* [WHAT IS REQUIRED]: Report how many lines below contain the word "will", and give only that number.

* [INPUT]:
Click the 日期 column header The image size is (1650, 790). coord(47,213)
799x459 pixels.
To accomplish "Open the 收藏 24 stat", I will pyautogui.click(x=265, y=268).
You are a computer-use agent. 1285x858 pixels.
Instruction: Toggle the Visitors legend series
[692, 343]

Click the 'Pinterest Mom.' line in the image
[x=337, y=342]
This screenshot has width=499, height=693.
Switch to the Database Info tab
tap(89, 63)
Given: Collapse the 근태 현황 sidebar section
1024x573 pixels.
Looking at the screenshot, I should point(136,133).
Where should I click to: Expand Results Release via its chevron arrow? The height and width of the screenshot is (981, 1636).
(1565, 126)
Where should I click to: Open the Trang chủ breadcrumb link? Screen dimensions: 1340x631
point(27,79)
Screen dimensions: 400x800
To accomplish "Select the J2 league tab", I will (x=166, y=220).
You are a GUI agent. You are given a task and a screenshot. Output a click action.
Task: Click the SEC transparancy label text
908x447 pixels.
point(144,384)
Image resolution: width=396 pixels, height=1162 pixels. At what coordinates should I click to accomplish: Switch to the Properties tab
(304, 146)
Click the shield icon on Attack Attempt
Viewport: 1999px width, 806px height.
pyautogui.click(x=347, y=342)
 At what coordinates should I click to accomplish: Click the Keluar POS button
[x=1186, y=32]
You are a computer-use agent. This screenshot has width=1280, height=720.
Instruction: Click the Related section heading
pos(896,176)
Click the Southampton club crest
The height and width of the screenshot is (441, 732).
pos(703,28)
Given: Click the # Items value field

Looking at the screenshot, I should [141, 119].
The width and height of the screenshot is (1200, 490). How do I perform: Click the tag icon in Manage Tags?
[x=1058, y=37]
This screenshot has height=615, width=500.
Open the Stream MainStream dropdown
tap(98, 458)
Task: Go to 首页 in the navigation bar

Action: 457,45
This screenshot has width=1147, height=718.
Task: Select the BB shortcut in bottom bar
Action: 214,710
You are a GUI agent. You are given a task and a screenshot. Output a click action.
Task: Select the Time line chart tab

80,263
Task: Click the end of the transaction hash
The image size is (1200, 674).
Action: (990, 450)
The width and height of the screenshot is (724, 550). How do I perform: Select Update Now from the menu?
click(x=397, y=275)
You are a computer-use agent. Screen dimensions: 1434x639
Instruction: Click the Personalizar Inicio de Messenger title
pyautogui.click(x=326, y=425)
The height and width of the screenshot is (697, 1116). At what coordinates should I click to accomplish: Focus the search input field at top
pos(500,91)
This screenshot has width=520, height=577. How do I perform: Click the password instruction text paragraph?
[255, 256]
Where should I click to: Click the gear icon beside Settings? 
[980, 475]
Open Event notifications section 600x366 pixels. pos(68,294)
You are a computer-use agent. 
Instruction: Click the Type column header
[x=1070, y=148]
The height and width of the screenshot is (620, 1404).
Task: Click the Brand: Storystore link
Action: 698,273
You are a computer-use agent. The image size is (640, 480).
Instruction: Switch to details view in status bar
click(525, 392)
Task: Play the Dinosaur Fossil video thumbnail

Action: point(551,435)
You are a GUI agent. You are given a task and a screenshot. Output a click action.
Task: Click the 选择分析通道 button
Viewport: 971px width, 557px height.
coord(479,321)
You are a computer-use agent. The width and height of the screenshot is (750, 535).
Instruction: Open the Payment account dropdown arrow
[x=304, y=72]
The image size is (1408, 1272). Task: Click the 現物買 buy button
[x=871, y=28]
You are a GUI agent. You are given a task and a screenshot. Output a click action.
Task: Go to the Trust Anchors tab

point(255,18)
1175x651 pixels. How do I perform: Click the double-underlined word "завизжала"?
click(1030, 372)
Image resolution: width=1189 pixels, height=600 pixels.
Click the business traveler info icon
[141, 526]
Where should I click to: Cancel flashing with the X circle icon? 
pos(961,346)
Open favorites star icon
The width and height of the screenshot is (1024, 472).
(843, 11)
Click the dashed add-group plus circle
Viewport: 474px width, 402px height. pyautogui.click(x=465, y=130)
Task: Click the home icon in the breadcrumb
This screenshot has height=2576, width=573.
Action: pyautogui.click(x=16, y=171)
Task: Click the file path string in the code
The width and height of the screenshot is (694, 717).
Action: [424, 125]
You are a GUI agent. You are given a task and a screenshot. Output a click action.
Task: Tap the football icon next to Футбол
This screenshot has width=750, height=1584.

* [REPLY TO THE EXERCISE]: 2